Since then, many cases have been subjected to summary only offences and thus reducing the use of jury in the crown court. The Criminal Justice Act 2003 has also increased the sentencing power of the magistrate from 6 months to 12 months in a single offence and this could be increased further to 18 months. The notion behind this is that magistrates court will try more cases rather than being referred up to Crown court for trial by jury; this is an effort to save cost.

Although the use of jury in criminal trial only accounts to only around 1% every year, however the 1% amounts to around 30,000 trials per year and these are the most serious ones that come before the court. Application of Jury in Civil Trials Prior to the year 1846, all common law civil cases were tried by jury until the introduction of a juryless trial in the new County Courts. The section 6 of Administration of Justice (Miscellaneous Provisions) Act 1933 guaranteed the right to trial of jury in the Queen’s Bench Division for fraud, libel, slander, malicious prosecution, false imprisonment, seduction and also breach of promises.

However the act by fact brought upon an end to the civil jury trials in England and Wales. The act provided that ‘... but, save as aforesaid, any action to be tried in that Division may, in the discretion of the court or a judge, be ordered to be tried either with or without a jury. ’ Lord Denning in the case of Ward v James held that personal injury cases were unsuitable for trial by jury as it involves technical expertise and experience in assessing damages.

Also section 69 of the Senior Courts Act 1981, which replaced section 6 of the Administration of Justice (Miscellaneous Provisions) Act 1933 in view of high court trials, provided that trial shall be by jury on the application of a party where it has satisfied the court in two issues which are ‘a claim of fraud against the party; or a claim in respect of libel, slander, malicious prosecution of false imprisonment’ unless the court is of the opinion that the trial requires any prolonged examination of documents or accounts or any scientific or local investigation which cannot conveniently be made with a jury. Jury Equity Jury has power to change the course of the law through jury equity.

Jury equity or Jury nullification is defined as a doctrine which allows jury to make a law void, or ‘the process whereby a jury in a criminal case effectively nullifies a law by acquitting a defendant regardless of the weight of evidence against him or her. ’ An example of application of Jury Equity would be the acquittal of Clive Ponting in the case of R v Ponting.

Charged for revealing secret information, a breach against the provision of the Official Secrets Act 1911. The jury acquitted Ponting based on the notion of Ponting’s revelation of secret information is for Public Interest although being directed by the trial judge to convict Ponting.
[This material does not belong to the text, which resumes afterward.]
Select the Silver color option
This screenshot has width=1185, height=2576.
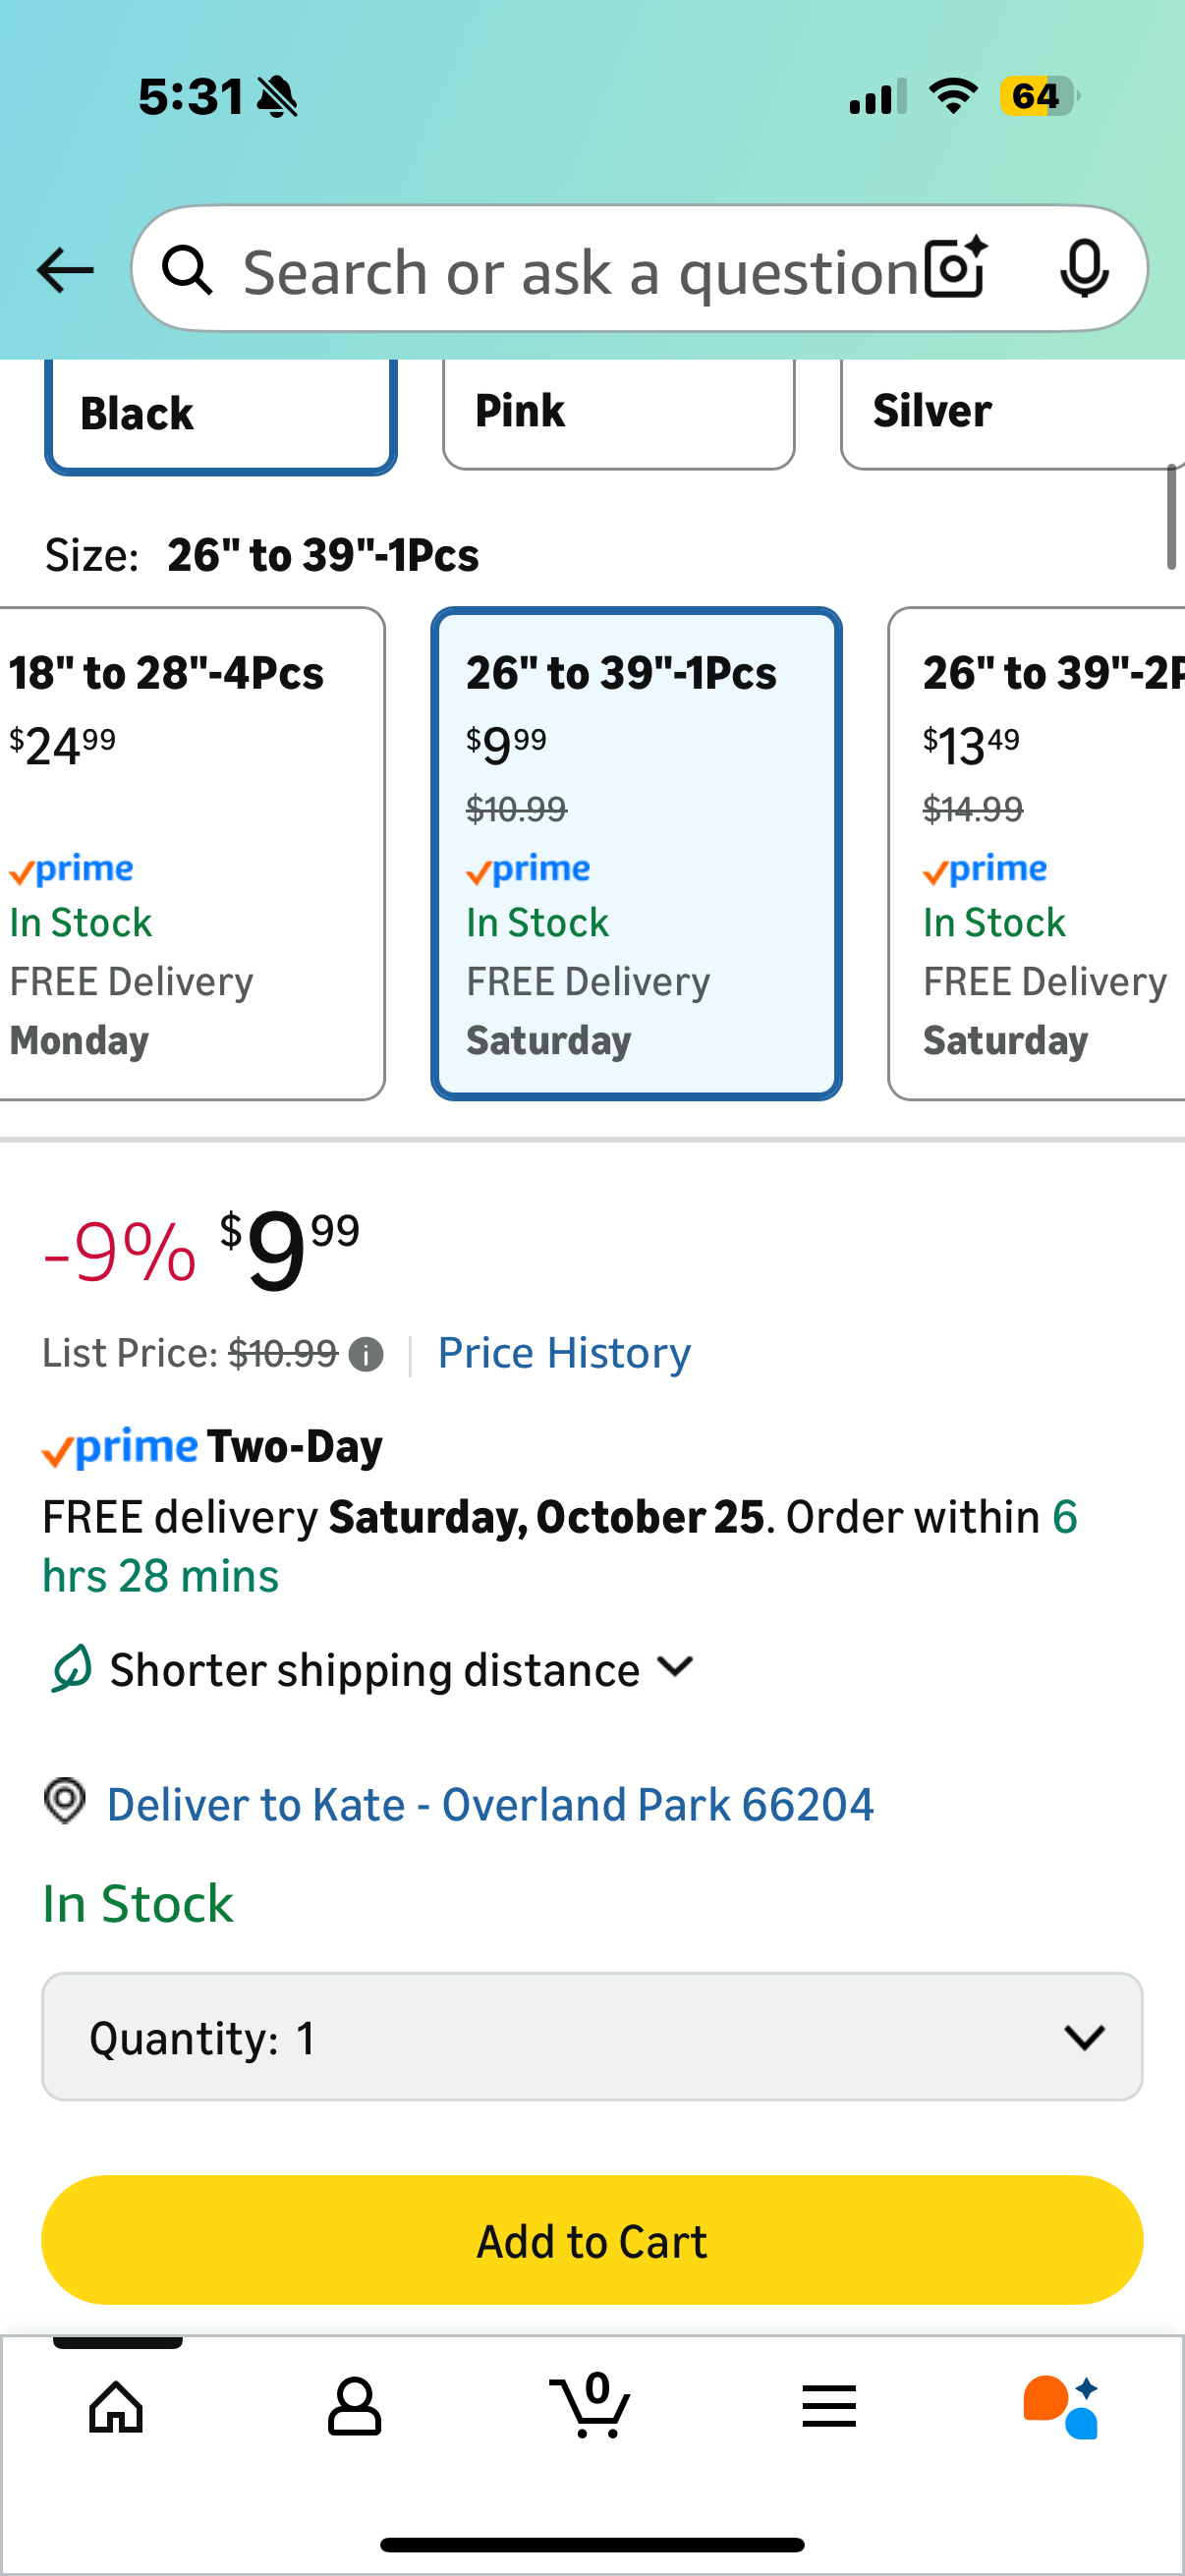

Advantages of Jury Trial One of the main advantages to jury trial would be that it is an involvement of lay people thus ensuring public confidence, in many occasions, legal knowledge is rather unnecessary to come to a verdict of guilty or not.

Right to be judged by one peer can be argued as part and parcel of the fundamental right of right to a fair trial. Furthermore, the jury is independent from the judiciary and also the executive, with a bench of 12 individual lay people selected at random, any form of biasness would be kept at a minimum level. ‘Trial by jury is the lamp that shows that freedom lives’ best explains the advantages of a jury trial Disadvantages of Trial by jury The lay nature of jury is a double edged sword; it can be seen as an advantage and also a disadvantage.
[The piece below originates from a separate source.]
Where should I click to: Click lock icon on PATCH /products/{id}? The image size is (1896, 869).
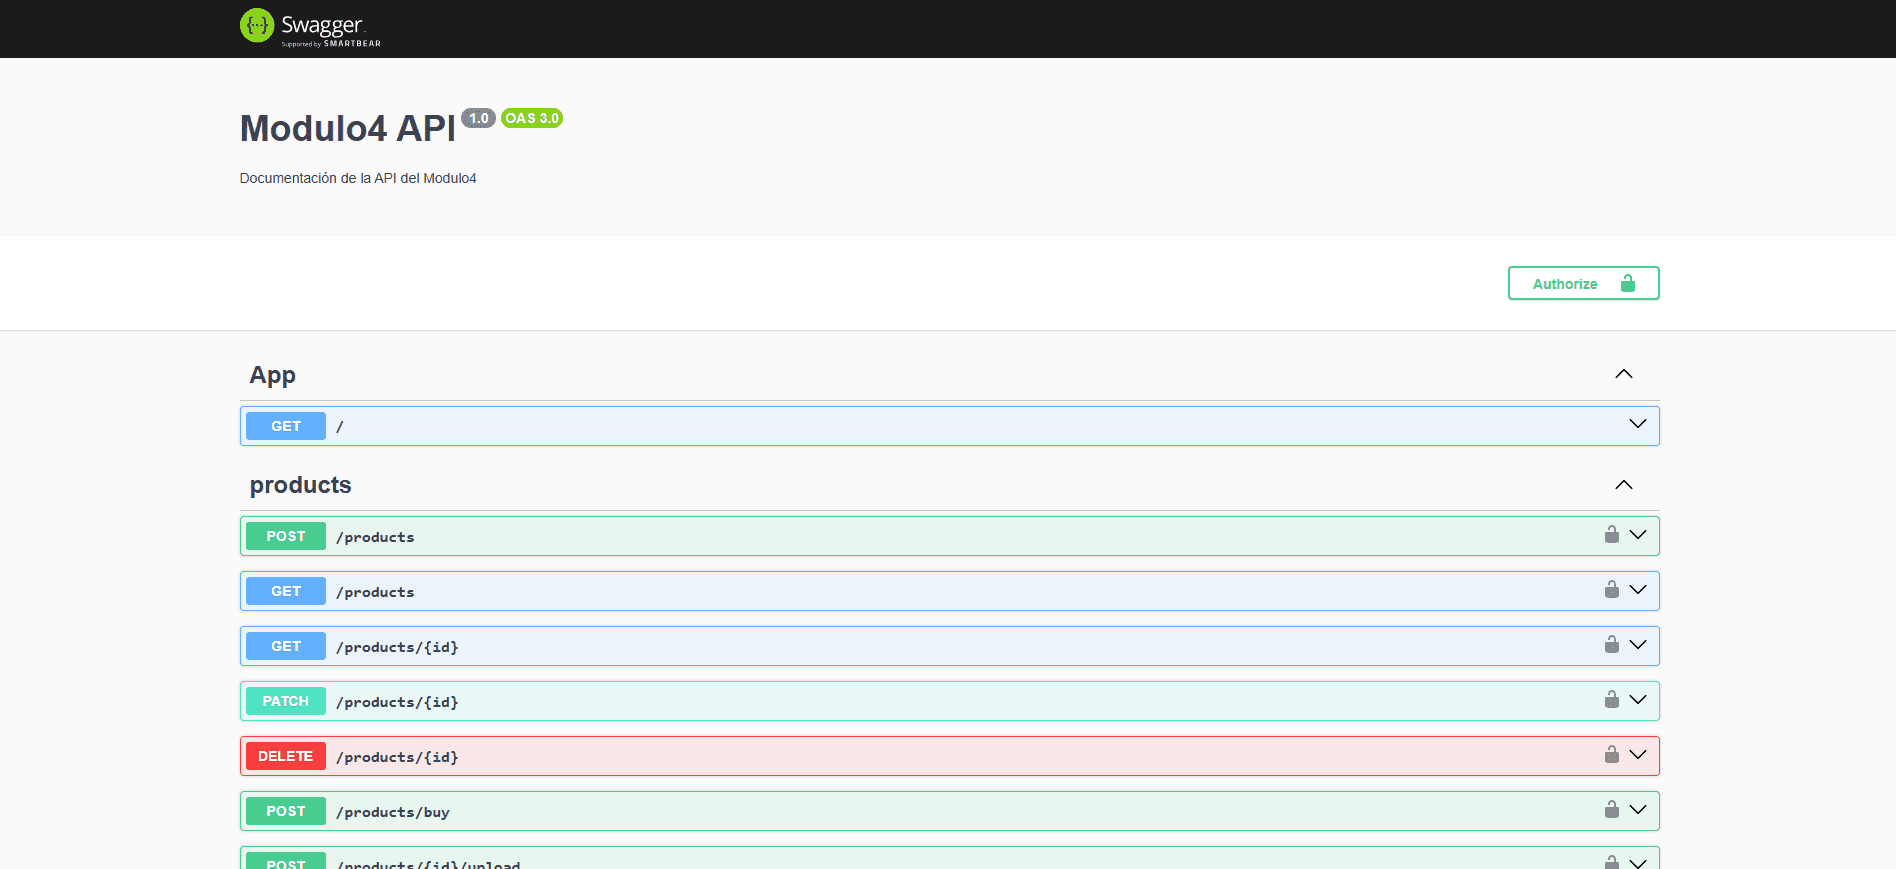point(1611,699)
The fact that jury has no legal knowledge whatsoever has risen to criticisms that they are incompetent to give fair judgments as compared to trained judges. There are cases where jury has resorted to unreliable means to come to a decision; this can be seen in the case of R v Young where four of the jurors used an Ouija board to contact the dead victims thus influencing their decision. There is also the issue of racial biasness which can be seen in the case of Sander v UK.